Exercise 1 ->
Answer these about the blog post on sorting du output, one line per answer, marked the same way:
(a) What du option does the author use to tame its output?
(b) Apart from the total, which directory in the listing is largest, and what is its size?
(c) According to one commenter, what does --si give you?
Exercise 2 -> In one to three sentences, explain why the author of the blog post on sorting du output proposed a new option for sort.
Exercise 3 -> Write the next part of the blog post on sorting du output, picking up after its final line.

Selected excerpt ->
This post is an elaboration on a feature request I recently sent to the GNU Coreutils mailing list.

I’ve been playing with backups a bit lately, and my favorite command line tool in that effort (other than rsync of course) has been du—usually known for its annoying recursive and verbose output—but which I just learned to tame with the --max-depth=1 option, e.g.

$ du -h --max-depth=1
4.0K    ./bin
52M     ./code
765M    ./Desktop
12K     ./mail
17M     ./music
124K    ./PDF
5.5G    ./photos
153M    ./public_html
652K    ./ufc
7.3G    .

Perfect! Helps me quickly home in on which directories to trim, and which aren’t worth the bother. The -h “print[s] sizes in human readable format (e.g., 1K 234M 2G)” but as the list of directories gets longer, it gets harder to differentiate the 153Ms from the 652Ks.

If I don’t use -h, I can pipe the du output through sort -n, but human-readable sizes are so nice. So I proposed to the coreutils group that sort be extended with an option for sorting by human-readable disk size values. Using the example above, the hypothetical usage and output would look like this:

$ du -h --max-depth=1 | sort -h
4.0K    ./bin
12K     ./mail
124K    ./PDF
652K    ./ufc
17M     ./music
52M     ./code
153M    ./public_html
765M    ./Desktop
5.5G    ./photos
7.3G    .

Perhaps it’s time to refresh my knowledge of C?

12 Comments

Agreed. In the mean time, I’ve been using KDirStat (http://kdirstat.sourceforge.net/) to help clean up my disks.

try:

ruby -e 'puts `du --si -s #{ARGV.join(%q( ))}`.sort_by{|foo|foo=~/(\d+\.?\d*)(\w)/;[$2,1/$1.to_f]}'  FILEPATTERN

quoted up for bash to use in an alias:

alias dus='ruby -e "puts \`du --si -s #{ARGV.join(%q( ))}\`.sort_by{|foo|foo=~/(\d+\.?\d*)(\w)/;[\$2,1/\$1.to_f]}"'

whoa. your comment box hates code.

http://pastie.caboo.se/100617

Try that.

Also, I noticed you used -h instead of --si

--si gives you lowercase k, which makes the size prefixes alpha sortable to actual size.

Corey, the command line force is strong in you. I was going for simple. :) And somehow getting the GNU folks to update sort.c seemed simpler than a ruby command line alias. Good news is, my email seems to have gotten some traction.

Raw data ->
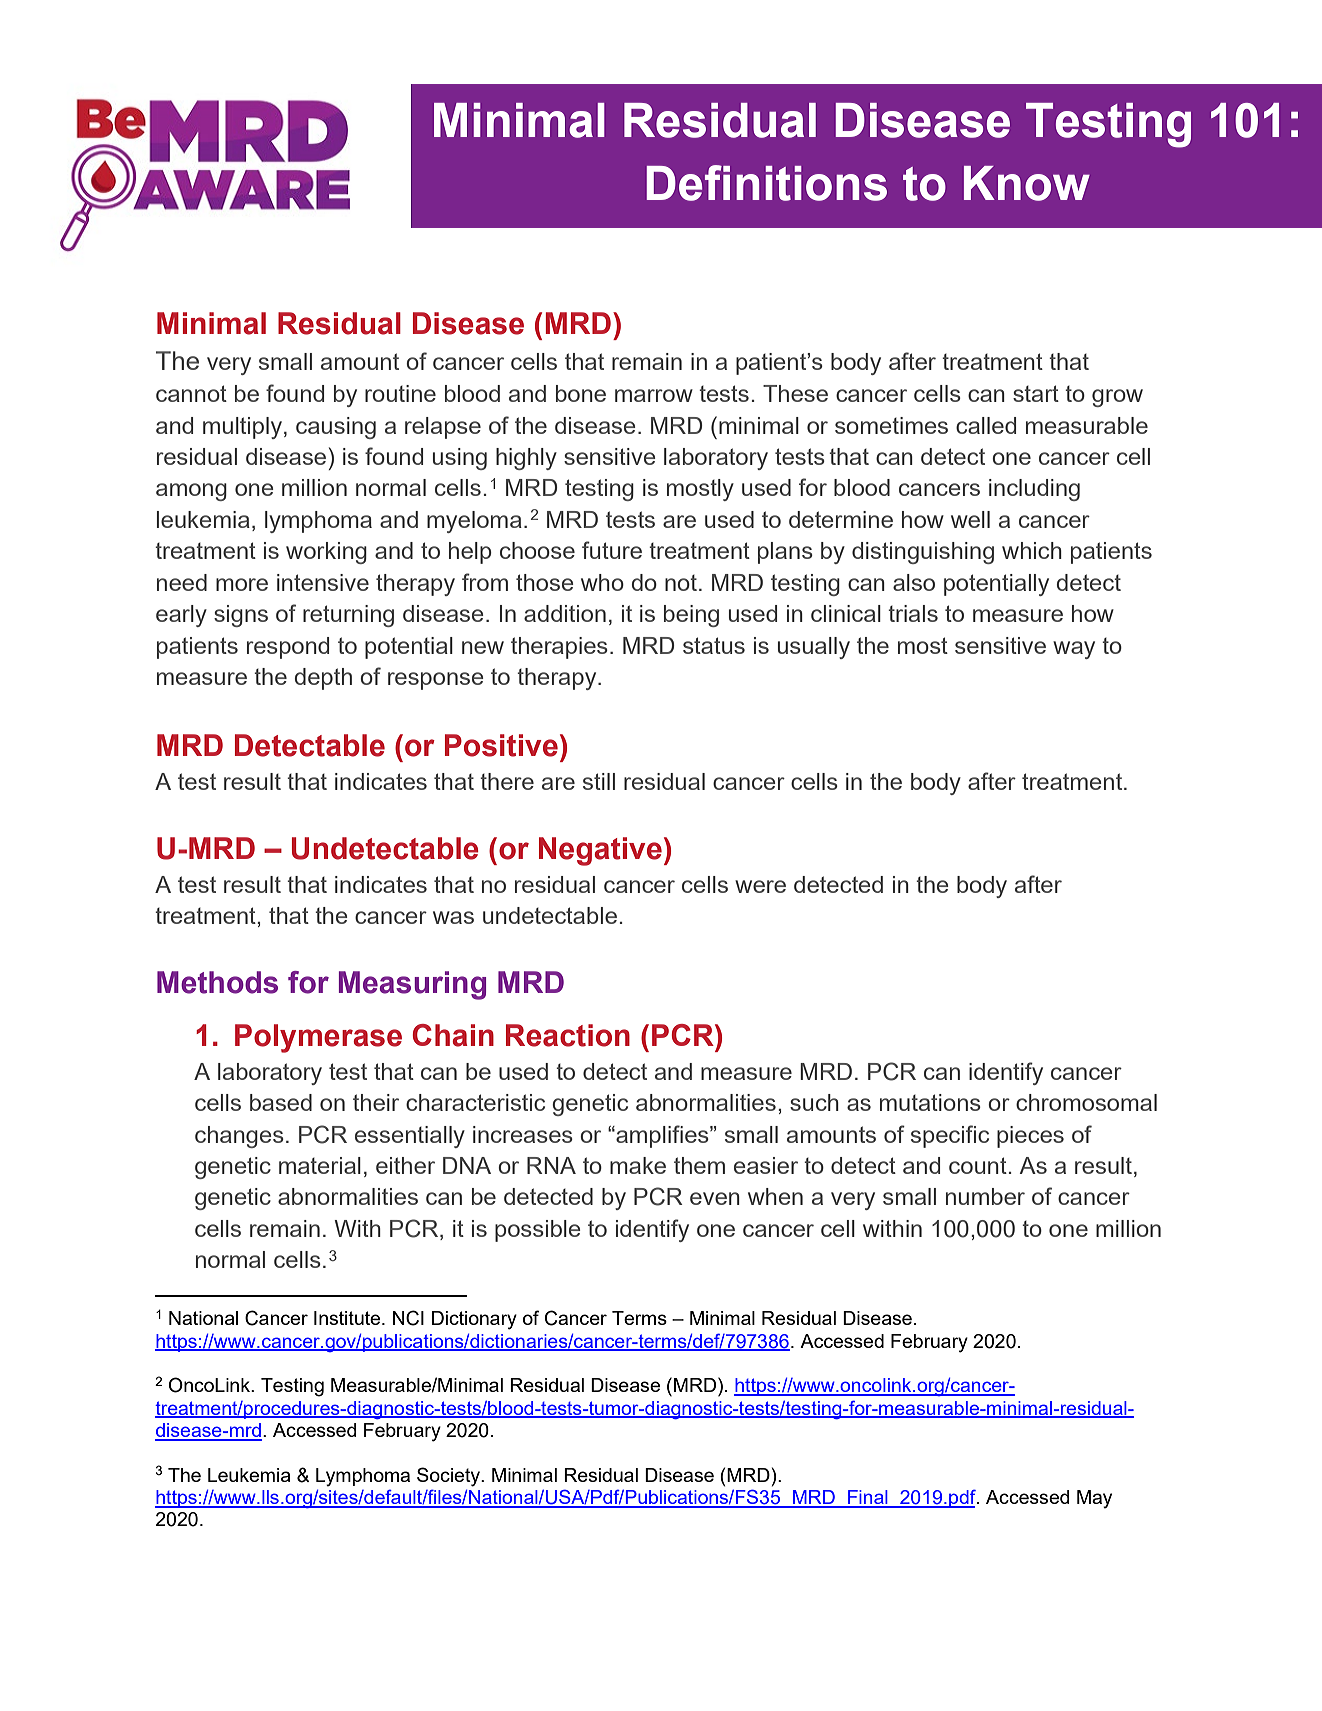 The image size is (1322, 1711). I want to click on Know, so click(1027, 183).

Exercise response 1 ->
(a) --max-depth=1
(b) ./photos, at 5.5G
(c) A lowercase k, which makes the size prefixes alpha sortable to actual size.

Exercise response 2 -> With -h, du prints nice human-readable sizes, but as the list of directories grows it gets harder to tell values like 153M from 652K apart. Dropping -h would let the output be piped through sort -n, but the author wanted to keep the human-readable sizes. So the author proposed that sort be able to order output by human-readable disk size values.

Exercise response 3 ->
zen

I’ve been wanting sort to do this for ages. It can sort “dictionary”, “numeric”, and by “month name”, but not by “human readable”? :) Today I finally wrote a simple sort script in perl to handle the output of “du -h”.

fyi… your “hypothetical output” of “sort -h” isn’t quite right. ;)

zen, how embarrassing! this has been on the web for 5 months and nobody noticed my mistake until now. thanks for the heads up, it’s fixed now.

simpz

Did this make it to a future release plan. Haven’t seen any objections expressed.

Steve

I’ve wanted this feature for ages. In fact, a few versions ago (coreutils 5.18 or so maybe) I had found a patch to add the switch, but it broke on a more recent update. I wonder what held it up?

Peter

Would be great to have this built in!

schmildo

Yeah i really want this option too. But maybe a sort config file is a way to prevent future needless feature requests. That way any new ordering types can be easily added, and people can more flexibly modify the output.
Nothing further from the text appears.